Skaters want park to get wheels

May 05, 2004|LIZ MAPLES

It's become a civics lesson.

Teenagers gathered outside city hall Tuesday for a rally. They held hand-painted signs, some mounted on handlebars and broomsticks, to get their slogans out: "Have a Heart Build a Skatepark," "Stop Putting Us Off" and "Build It."

The athletes have turned activists.

David Trizna, 14, was there wearing his Eisenberg Skate team T-shirt. He and his family just moved to Danville from Eisenberg, Texas.

He said he was excited to move here because his family saw on the Internet that Danville was working on a skatepark. When he got here Trizna was disappointed that it wasn't built.


"We skate all around Danville, but we get kicked off wherever we go," he said.

Most downtown businesses have forbidden skating on their properties, and it is illegal to skate on city sidewalks.

"As long as it's built, I don't care where they put it," Trizna said.

Commissioners disagree on wear to put the park

Commissioners have already approved $45,000 for equipment, but disagree about where to put the park. Commissioner Jamey Gay, who has led the movement, favors Jackson Park because there is already a concrete tennis court and gates that could be locked at night. The park would not be lit.

If it isn't built on that concrete pad, Gay said that the entire park budget would be eaten up by the price to lay concrete.

Other commissioners have said that they won't vote to build at Jackson Park because neighbors have told them they don't want to live next to a skatepark.

Bob Bootes lives in the neighborhood around the park. He said he isn't against the skatepark, but thinks that Millennium Park would be a better spot, even if it would be more expensive.

He said that Jackson Park already has vehicle traffic problems, and there aren't sidewalks leading into the park. Bootes has already called police four times this spring about reckless drivers and speeders there.

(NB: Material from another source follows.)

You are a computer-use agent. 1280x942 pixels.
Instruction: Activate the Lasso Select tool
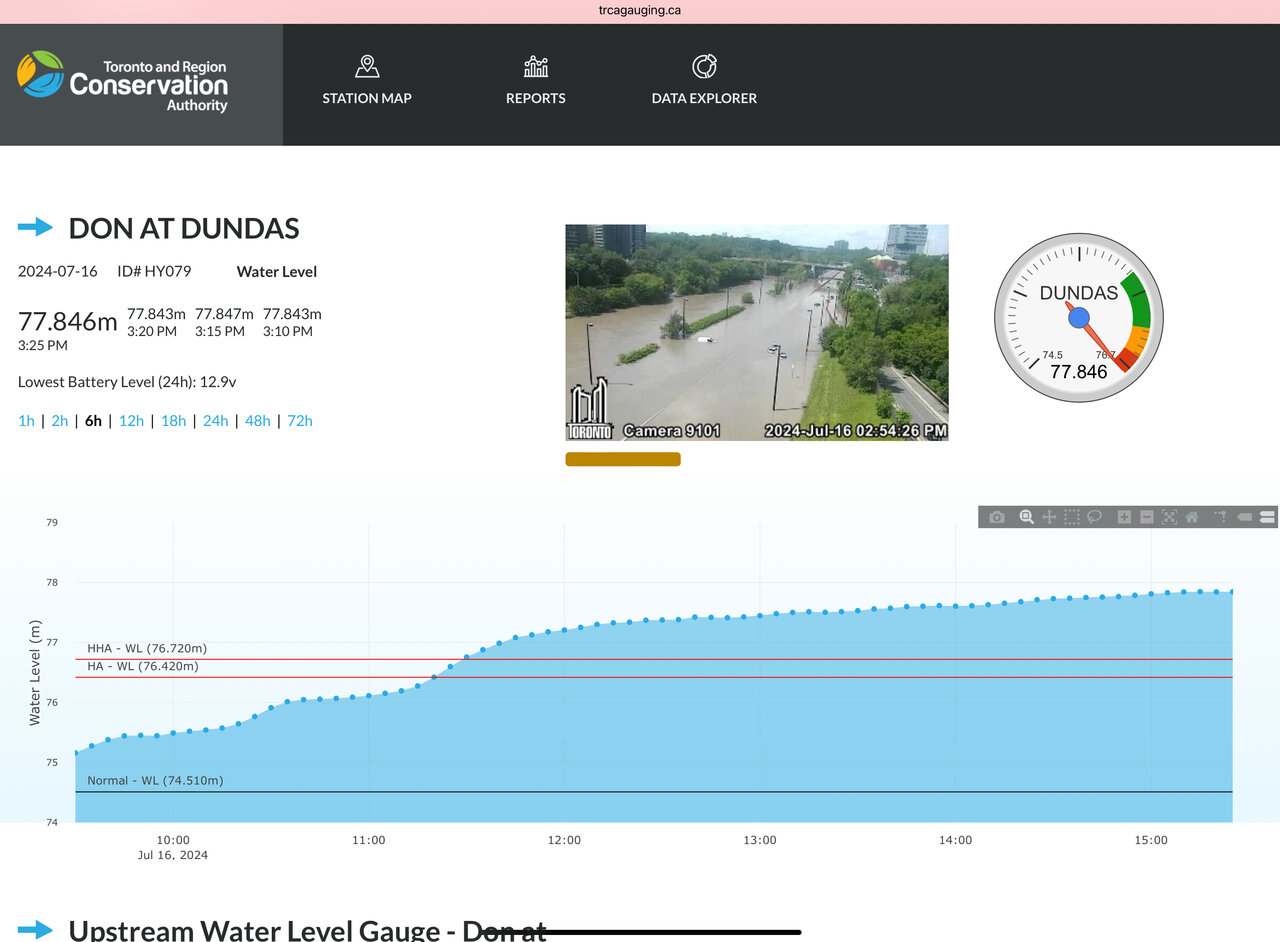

There has been some vandalism there, and Bootes thinks the city shouldn't put in equipment, worth thousands of dollars, and then have it vandalized.

About 50 skaters hear company's sales pitch

On Tuesday, Gay and about 50 skaters gathered to hear a Somerset company's sales pitch for equipment approved by a notable Pennsylvania skatepark camp, Woodward.

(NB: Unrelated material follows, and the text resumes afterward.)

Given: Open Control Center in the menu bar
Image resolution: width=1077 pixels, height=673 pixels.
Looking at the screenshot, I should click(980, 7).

Its equipment is padded with recycled plastic, so that it is quieter. The 3-D sketch of the proposed Danville park, with $37,000 worth of equipment, had five grind rails, three quarter pipes, a spine and a fun box. The skaters got drawings, so they could suggest layouts for the park.

Even benches and picnic tables from the company are built to be skated on.

Chris Jackson, 11, said the ideas for the park were "tight."

"I think it's going to be cool," said Landon Ford, 11.

The company does a community build, so that skaters and their parents can help put it together.

Centre students are interested in skating

Centre student Cole Henson said many of her fellow students were interested in skating. Although she isn't a skater yet, she said if the park comes she would convert.

"There are tons of students at Centre that want these kids to have a place to skate."

Henson spent a semester in Mexico, and much of her free time there at skateparks. She said that from her room there were three skateparks within walking distance.

"I saw how much the people used it as stress relief and how much joy it brought them, I want these kids to have that, too."